The overall aim of (10.1109/TED.2022.3142649) [1], was to implement ADCs based on the SH-MTJ in order to improve the compactness and power consumption of the current ADCs. In(10.1088/1361-6641/ac419c) the proof-of-concept of the implementation of the proposed quantizer in(10.1109/TED.2022.314264) as a synapse in neuromorphic computing has been investigated. Because the proposed multi-state SOT synapse can solve the state-limited issue of spin-based synapses.


[1] H. Ghanatian et al, “A Hybrid Spin-CMOS Flash ADC based on Spin Hall Effect and Spin Transfer Torque, ” accepted in 40th IEEE International Conference on Computer Design (ICCD).
[2]H. Ghanatian et al“Spin-CMOS Flash ADC based on spin-orbit-torque,” Scientific Reports.

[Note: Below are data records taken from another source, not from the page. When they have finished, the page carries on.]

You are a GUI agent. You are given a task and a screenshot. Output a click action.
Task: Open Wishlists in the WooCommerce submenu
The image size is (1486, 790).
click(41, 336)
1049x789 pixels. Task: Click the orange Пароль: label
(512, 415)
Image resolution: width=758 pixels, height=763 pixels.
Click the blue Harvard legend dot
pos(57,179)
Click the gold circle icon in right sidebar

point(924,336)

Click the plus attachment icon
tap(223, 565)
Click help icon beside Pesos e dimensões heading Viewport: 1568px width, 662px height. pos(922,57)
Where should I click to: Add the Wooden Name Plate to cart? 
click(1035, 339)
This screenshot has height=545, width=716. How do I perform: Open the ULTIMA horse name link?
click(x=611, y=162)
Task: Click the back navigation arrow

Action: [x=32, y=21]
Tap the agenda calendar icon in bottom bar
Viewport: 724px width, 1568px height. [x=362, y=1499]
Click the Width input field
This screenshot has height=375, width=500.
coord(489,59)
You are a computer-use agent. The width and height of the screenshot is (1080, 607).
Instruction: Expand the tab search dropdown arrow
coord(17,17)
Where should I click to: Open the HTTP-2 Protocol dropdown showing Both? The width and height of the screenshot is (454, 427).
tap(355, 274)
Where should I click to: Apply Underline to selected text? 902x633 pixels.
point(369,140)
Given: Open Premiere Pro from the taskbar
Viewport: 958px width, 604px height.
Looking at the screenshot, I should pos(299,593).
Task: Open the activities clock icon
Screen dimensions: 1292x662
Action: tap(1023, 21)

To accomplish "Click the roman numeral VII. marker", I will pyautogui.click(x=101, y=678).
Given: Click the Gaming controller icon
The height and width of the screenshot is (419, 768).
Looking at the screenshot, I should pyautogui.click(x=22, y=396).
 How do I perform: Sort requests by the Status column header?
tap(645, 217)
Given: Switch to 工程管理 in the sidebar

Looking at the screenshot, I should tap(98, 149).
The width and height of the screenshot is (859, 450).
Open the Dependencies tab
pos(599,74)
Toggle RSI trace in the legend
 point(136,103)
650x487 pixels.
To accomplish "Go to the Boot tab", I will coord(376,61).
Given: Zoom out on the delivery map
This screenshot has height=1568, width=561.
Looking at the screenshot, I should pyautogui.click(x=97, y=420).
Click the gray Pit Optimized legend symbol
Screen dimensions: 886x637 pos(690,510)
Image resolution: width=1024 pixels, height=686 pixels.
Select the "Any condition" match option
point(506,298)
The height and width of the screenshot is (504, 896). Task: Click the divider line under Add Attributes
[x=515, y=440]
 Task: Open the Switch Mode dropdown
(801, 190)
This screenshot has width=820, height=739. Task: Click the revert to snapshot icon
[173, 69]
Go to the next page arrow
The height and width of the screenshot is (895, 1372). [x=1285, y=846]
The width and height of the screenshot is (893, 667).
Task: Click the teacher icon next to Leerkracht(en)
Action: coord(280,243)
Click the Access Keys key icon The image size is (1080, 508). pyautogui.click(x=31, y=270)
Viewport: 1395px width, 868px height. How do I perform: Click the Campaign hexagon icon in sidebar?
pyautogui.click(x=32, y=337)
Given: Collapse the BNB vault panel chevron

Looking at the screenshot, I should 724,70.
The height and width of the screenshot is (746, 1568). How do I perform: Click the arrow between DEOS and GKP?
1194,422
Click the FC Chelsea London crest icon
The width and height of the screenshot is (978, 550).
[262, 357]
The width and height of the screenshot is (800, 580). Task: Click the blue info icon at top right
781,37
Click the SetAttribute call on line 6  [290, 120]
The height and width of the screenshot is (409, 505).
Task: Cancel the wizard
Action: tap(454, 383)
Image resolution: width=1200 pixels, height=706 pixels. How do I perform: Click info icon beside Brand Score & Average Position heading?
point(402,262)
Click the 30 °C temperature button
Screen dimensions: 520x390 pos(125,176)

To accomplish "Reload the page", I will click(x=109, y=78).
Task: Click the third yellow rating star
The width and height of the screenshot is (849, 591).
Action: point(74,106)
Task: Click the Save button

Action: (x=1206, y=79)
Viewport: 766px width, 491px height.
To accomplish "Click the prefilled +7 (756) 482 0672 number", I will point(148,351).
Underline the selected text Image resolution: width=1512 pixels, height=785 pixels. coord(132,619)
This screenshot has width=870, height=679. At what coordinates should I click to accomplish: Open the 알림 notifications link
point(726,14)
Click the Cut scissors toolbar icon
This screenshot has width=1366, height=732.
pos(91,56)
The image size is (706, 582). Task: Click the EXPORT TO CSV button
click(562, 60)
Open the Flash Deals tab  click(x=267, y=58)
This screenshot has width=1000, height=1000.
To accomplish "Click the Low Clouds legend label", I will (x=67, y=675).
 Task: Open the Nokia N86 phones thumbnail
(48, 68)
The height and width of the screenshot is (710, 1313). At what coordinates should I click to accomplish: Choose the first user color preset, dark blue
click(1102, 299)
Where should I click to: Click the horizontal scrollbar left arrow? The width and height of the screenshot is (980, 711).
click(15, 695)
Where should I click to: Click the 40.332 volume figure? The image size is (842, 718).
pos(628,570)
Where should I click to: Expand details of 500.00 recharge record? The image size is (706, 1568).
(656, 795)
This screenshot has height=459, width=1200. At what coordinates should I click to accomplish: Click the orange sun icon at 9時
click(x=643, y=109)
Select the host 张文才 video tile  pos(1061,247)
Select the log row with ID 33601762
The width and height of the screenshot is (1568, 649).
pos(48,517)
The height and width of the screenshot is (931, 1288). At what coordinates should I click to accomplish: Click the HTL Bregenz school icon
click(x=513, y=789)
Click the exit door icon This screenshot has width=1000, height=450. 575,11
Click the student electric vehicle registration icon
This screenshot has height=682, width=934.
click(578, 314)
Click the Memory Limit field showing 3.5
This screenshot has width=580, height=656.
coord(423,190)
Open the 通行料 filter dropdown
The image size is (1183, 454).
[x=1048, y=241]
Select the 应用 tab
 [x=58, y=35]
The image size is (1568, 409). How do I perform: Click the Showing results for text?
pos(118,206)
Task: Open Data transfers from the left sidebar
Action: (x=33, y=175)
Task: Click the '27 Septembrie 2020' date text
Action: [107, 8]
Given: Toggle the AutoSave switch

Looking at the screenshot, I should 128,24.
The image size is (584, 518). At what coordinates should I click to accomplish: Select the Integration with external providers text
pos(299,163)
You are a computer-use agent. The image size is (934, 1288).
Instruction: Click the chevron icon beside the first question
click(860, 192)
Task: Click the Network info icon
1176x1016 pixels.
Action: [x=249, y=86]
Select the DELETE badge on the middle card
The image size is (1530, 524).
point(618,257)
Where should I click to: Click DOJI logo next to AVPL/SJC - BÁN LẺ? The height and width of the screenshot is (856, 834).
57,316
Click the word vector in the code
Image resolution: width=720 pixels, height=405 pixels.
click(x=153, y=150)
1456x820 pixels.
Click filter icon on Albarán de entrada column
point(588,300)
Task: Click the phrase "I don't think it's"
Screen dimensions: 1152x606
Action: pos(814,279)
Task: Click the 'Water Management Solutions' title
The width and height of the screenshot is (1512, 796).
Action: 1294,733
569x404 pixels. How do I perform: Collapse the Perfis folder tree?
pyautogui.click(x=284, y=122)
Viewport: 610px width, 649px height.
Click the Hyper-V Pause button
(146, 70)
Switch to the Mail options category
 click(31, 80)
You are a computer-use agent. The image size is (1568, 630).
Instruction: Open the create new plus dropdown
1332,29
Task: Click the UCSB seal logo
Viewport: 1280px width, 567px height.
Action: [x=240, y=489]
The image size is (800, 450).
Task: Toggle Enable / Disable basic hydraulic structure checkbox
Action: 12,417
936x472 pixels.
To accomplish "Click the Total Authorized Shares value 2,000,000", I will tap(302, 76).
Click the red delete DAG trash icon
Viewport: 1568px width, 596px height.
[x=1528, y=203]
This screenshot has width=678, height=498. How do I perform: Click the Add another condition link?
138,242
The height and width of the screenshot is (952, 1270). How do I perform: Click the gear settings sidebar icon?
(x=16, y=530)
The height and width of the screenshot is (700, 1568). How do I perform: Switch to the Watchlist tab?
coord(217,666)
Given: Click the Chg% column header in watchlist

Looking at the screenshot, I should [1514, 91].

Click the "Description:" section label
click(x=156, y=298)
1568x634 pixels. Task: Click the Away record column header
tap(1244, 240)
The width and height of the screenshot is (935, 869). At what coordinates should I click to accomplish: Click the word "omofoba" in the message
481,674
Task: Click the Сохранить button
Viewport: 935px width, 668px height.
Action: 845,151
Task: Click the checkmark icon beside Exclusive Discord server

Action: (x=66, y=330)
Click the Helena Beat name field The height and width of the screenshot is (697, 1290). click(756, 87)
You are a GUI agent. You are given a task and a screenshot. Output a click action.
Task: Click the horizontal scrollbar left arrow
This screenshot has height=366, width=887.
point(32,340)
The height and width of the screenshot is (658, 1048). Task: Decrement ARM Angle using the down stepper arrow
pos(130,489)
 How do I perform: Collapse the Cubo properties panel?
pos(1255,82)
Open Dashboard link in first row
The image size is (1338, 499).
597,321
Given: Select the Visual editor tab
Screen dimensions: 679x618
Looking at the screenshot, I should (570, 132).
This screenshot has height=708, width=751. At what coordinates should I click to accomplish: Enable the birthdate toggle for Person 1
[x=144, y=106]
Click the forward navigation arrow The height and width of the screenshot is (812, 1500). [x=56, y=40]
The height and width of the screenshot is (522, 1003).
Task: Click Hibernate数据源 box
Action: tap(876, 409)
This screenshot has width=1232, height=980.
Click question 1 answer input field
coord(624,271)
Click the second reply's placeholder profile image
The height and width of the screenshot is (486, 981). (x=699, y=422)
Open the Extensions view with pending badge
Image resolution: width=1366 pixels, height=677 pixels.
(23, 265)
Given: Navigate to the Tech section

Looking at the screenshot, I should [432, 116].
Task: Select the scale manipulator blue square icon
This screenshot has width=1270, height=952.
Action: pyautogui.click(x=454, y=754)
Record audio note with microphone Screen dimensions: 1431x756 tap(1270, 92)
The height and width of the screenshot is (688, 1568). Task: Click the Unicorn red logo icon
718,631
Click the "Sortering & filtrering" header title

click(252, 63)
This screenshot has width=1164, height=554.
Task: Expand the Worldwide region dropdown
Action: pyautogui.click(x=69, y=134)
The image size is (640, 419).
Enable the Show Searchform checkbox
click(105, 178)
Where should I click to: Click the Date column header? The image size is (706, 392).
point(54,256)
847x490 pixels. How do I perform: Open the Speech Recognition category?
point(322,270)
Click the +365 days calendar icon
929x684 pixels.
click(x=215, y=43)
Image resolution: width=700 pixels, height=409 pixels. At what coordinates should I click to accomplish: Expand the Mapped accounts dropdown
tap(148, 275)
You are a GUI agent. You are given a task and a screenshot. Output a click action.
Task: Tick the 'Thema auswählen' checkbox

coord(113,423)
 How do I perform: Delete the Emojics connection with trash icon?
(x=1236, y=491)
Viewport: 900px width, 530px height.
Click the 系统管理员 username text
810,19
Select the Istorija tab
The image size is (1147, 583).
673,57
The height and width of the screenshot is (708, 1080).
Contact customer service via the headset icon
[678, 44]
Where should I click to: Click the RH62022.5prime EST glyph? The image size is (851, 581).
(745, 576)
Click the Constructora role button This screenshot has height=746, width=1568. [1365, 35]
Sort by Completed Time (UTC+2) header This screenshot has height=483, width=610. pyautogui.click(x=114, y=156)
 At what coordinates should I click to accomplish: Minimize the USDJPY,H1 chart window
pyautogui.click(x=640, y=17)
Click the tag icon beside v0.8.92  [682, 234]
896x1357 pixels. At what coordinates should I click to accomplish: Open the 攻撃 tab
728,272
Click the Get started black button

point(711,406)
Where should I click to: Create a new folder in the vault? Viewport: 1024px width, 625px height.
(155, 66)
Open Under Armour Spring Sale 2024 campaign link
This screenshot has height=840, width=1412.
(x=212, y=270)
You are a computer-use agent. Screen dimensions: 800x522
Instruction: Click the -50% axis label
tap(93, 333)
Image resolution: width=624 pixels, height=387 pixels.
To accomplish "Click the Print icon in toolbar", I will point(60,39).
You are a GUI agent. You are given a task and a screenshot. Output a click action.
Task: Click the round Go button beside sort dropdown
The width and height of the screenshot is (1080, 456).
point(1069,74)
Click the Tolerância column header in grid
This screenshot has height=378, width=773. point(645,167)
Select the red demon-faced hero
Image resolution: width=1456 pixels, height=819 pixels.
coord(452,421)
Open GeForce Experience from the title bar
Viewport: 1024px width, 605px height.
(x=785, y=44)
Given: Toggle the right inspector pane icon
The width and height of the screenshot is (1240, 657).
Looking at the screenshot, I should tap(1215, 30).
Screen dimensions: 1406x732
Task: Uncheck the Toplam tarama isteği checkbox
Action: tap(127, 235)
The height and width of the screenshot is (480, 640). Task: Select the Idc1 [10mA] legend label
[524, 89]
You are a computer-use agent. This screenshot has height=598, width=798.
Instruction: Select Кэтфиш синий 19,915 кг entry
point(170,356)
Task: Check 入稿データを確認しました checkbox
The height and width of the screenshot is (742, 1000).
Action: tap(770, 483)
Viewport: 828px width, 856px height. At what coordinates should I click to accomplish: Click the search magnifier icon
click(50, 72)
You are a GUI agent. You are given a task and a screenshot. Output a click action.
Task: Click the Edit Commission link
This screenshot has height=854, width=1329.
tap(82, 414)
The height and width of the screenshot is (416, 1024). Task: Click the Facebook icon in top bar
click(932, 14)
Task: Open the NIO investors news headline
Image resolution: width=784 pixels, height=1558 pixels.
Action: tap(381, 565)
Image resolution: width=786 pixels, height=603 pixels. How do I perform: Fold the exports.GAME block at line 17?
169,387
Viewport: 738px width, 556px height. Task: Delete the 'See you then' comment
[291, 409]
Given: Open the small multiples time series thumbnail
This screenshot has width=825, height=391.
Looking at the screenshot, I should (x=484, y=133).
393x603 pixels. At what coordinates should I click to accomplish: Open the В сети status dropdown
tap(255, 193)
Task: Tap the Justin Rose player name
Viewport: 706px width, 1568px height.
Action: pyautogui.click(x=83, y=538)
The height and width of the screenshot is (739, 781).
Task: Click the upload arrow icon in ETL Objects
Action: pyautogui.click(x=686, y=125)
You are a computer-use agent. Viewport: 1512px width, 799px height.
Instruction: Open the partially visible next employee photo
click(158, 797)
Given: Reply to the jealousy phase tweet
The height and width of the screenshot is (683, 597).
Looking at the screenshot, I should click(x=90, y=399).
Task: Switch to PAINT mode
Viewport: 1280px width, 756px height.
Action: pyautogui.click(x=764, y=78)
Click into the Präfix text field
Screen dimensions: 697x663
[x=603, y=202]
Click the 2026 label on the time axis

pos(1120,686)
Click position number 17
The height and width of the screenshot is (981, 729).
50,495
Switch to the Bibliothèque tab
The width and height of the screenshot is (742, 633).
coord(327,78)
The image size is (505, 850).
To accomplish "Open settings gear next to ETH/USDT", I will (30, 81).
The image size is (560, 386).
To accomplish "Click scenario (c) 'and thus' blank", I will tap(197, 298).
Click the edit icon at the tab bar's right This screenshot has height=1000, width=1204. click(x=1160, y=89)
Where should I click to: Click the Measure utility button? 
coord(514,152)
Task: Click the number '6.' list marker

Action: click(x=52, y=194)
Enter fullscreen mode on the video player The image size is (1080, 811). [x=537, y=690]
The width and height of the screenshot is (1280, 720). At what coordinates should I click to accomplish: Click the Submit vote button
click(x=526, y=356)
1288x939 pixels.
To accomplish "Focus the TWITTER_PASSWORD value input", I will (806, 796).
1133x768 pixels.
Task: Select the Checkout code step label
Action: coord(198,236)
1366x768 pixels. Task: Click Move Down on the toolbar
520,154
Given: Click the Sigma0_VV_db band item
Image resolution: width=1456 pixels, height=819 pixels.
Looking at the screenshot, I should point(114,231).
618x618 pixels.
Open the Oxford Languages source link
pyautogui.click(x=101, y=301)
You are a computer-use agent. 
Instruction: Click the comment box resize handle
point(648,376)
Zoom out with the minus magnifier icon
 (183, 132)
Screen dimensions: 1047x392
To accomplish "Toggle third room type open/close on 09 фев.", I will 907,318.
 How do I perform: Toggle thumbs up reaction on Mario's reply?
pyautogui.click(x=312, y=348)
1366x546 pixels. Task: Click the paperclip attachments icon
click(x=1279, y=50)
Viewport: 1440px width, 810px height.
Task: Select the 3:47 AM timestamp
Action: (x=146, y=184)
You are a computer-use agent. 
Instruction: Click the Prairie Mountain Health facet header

In (10.1109/TED.2022.314264) a 3-bit Flash spin-orbit torque analog to digital converter (SOT-ADC) is presented which works based on switching of a perpendicular-anisotropy magnetic tunnel junction (p-MTJ) by spin Hall effect (SHE) assisted by spin-transfer torque (STT). To quantize the input signal into 8 states, a heavy metal (HM) with different cross-sectional areas that is shared with seven MTJs is utilized. To enable deterministic switching, STT currents are employed. However, such currents make challenges during the conversion and sensing phases which are addressed in this work (Fig.1).
In [1], a 3-bit hybrid spin-CMOS Flash ADC is developed in which the structure consists of unconnected p-MTJs (Fig. 2). In this structure, a copy of the input current (Iin) passes through the HM of each p-MTJ, which improves the tunnel magnetoresistance (TMR) and as a result increasing the reading reliability, linearity, and speed of spin Hall-based ADCs with attached HMs.
In [2], In this paper, the proof-of-concept of the ADC implementation by spintronic devices is investigated and provides design guidelines for future spin-CMOS ADCs. To this end, in-plane-anisotropy magnetic tunnel junctions (i-MTJs) that are switched based on spin-orbit torque (SOT), are designed, fabricated, and characterized to implement a 3-bit hybrid spin-CMOS Flash ADC. The ADC consists of 7 unconnected i-MTJs with different HM widths.
In (10.1088/1361-6641/ac419c) the peripheral circuits of the implementation of the STDP have been designed (Fig. 3).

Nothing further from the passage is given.